What you will do
(a) In the commentary on Americans' wariness of Washington, who wrote the Obamacare law?
(b) Write out the part of the commentary on Americans' wariness of Washington starting at "Photo is of" and ending at "they felt like.", word for word.
(c) Carry the commentary on Americans' wariness of Washington forward from its final sentence.

Document segment
Segment Open

With good reason. Americans Remain Wary of Washingto.
One quote:
The alienation of citizens from their government is not limited to people whom the government decides to prosecute. Because so many regulations are so unconnected to anything resembling right or wrong, people who want to be law-abiding find themselves picking and choosing the laws that they deem worthy of respect. It is a pernicious process regardless of whether they get caught when they break the rules. People who feel compelled to judge laws on a case-by-case basis have attached provisos to one of their most basic civic loyalties.
Photo is of the Obamacare law. Nobody in America knows all of what's in it, to this day. No doctor or lawyer ever will and, God knows, no politician will ever bother to know: they exempted all national politicians from it. Teams of hundreds of junior staffers wrote that stuff, and put in whatever they felt like.
The detailed regulations to that pile of crap will fill a library, and every hospital, drug company, medical device company, insurance company, doctor, and nursing home in America will be in violation of something. Work for attorneys, for sure, so I guess that's a good thing.

Segment Closed

Data section
Segment Open

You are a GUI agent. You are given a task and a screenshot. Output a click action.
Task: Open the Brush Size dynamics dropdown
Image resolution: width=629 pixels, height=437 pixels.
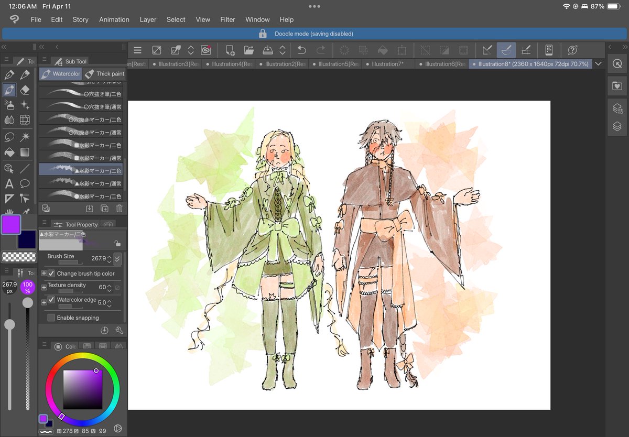(117, 258)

Segment Closed

Results of the exercise
(a) Teams of hundreds of junior staffers.

(b)
Photo is of the Obamacare law. Nobody in America knows all of what's in it, to this day. No doctor or lawyer ever will and, God knows, no politician will ever bother to know: they exempted all national politicians from it. Teams of hundreds of junior staffers wrote that stuff, and put in whatever they felt like.

(c)
Our government is insane. My personal definition of insanity is not knowing that you are nuts. If you worry about being nuts, you probably aren't.
When, why, and where, did around 50% of Americans get the notion that government was a good thing rather than the necessary but strictly-limited evil which our founders envisioned? What made tough, independent American pioneers into willing children of the State? Is European-style serfdom contagious?
My ancestors escaped serfdom, at great personal risk. I will be loyal to that. I have no gratitude for government "services." I want to be left alone and never "helped." That's American to me.